The vote pressures countries like the United States and the United Kingdom to step up their industry oversight. Regulating the crypto industry has become a serious concern following the collapse of FTX and the implosion of the TerraUSD stablecoin.
According to Reuters, Elisabeth Svantesson, finance minister of Sweden, said:
Recent events have confirmed the urgent need for imposing rules which will better protect Europeans who have invested in these assets and prevent the misuse of crypto industry for the purposes of money laundering and financing of terrorism.
MiCA Could Be a Model for the US to Follow
MiCA, which has been in the works since 2022, will become the first official regulatory framework governing the crypto industry when enacted. The act will protect consumers from fraudulent activities and give clarity and transparency to the industry. The legislation will require crypto companies to comply with regulations designed to define various aspects of the sector properly. MiCA further will require crypto companies to get approval to operate in the EU and will be liable should they lose investors’ assets.

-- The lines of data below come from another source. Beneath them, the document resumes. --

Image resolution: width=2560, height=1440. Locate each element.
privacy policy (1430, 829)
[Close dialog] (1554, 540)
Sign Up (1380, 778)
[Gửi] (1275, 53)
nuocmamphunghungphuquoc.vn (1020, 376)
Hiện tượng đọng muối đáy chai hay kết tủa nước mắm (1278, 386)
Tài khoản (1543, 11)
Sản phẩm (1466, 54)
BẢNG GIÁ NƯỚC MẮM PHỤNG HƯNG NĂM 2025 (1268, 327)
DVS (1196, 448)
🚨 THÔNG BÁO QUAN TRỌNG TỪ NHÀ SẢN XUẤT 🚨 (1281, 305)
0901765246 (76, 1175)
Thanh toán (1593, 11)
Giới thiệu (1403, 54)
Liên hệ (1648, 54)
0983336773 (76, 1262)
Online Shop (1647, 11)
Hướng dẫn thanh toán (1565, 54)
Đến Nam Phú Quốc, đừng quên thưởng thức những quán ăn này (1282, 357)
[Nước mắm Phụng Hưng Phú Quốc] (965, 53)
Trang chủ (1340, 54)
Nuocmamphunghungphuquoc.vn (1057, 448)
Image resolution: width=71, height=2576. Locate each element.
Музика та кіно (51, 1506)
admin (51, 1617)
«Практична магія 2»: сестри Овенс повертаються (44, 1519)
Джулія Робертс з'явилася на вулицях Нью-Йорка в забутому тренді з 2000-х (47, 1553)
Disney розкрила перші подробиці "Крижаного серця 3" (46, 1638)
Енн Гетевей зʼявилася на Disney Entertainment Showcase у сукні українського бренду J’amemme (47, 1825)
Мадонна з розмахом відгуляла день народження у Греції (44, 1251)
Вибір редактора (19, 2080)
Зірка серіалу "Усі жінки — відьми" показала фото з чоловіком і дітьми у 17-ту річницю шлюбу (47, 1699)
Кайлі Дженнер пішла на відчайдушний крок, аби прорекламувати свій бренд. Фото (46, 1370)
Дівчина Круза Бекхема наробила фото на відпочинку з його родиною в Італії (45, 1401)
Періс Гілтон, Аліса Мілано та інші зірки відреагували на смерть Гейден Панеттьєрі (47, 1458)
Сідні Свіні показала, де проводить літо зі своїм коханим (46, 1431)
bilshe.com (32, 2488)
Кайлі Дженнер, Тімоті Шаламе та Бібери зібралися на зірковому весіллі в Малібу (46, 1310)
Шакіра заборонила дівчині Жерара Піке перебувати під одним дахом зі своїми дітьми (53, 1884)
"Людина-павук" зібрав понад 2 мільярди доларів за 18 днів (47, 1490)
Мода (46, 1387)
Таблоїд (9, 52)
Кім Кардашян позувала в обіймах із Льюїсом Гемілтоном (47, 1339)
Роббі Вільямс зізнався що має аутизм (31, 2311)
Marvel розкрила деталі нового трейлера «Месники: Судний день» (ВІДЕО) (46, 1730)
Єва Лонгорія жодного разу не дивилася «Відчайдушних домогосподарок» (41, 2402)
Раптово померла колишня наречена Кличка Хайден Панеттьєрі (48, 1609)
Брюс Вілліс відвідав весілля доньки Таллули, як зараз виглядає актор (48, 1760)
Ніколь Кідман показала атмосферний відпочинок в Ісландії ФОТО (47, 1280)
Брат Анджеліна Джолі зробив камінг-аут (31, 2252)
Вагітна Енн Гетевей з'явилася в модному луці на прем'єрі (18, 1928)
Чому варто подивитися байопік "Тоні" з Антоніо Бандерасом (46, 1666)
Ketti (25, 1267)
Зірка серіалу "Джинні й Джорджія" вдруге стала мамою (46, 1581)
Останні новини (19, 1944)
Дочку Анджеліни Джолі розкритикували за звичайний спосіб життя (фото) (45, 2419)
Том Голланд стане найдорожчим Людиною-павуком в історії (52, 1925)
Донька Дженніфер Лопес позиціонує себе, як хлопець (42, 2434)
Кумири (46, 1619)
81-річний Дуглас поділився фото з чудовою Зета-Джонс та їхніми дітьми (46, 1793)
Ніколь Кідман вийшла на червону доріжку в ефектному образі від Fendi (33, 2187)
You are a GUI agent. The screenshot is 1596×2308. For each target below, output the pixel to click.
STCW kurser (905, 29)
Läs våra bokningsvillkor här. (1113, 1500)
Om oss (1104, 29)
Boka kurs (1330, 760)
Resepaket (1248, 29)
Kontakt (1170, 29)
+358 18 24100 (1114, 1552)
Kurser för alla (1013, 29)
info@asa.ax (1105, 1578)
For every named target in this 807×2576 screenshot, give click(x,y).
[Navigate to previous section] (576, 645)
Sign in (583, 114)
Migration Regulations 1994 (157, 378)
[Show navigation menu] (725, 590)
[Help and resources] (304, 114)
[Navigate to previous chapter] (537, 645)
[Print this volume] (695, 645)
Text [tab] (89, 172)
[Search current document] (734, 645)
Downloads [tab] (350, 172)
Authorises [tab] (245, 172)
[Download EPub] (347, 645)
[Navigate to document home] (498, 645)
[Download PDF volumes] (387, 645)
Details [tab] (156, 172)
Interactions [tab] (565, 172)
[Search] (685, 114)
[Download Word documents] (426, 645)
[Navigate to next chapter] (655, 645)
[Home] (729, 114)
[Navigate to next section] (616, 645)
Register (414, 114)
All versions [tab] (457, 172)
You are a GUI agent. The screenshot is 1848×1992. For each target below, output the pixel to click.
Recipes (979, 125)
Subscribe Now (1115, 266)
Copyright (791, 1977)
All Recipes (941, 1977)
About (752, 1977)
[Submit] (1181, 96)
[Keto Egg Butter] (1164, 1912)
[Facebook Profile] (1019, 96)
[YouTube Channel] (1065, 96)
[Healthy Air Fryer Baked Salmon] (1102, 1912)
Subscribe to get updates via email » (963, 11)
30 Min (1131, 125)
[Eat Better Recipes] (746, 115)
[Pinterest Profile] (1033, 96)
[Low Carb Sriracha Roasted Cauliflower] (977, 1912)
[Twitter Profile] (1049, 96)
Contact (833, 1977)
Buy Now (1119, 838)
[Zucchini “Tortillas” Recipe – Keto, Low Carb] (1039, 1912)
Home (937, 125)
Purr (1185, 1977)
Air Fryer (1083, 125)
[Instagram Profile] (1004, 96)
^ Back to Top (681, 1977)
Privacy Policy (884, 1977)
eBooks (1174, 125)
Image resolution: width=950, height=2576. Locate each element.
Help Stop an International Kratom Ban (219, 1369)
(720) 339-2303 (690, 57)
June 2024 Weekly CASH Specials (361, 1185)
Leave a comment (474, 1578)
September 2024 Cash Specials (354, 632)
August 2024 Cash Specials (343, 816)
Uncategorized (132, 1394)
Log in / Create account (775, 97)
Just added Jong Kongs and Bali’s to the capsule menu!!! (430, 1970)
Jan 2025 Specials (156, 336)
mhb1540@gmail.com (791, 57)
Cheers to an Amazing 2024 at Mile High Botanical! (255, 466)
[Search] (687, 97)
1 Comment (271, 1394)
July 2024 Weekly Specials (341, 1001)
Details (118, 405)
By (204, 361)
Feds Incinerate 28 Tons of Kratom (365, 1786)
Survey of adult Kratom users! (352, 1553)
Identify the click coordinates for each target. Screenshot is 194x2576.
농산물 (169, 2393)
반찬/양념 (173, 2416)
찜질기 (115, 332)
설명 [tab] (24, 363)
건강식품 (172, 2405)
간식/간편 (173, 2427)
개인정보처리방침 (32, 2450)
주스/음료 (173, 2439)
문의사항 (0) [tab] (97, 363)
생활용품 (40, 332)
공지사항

MiCA’s scope includes a range of cryptocurrencies, utility tokens, digital assets, and stablecoins and will clearly outline how cryptocurrencies and related services are to be conducted across the bloc.
The US has made very little progress in improving its oversight of the industry. Given the much-needed clarity and guidance that MiCA offers, SEC commissioner Hester Peirce believes it strikes a balance between protecting consumers while still leaving room for innovation in the sector, making it a good model for the US to follow.
Disclaimer: This article is provided for informational purposes only. It is not offered or intended to be used as legal, tax, investment, financial, or other advice.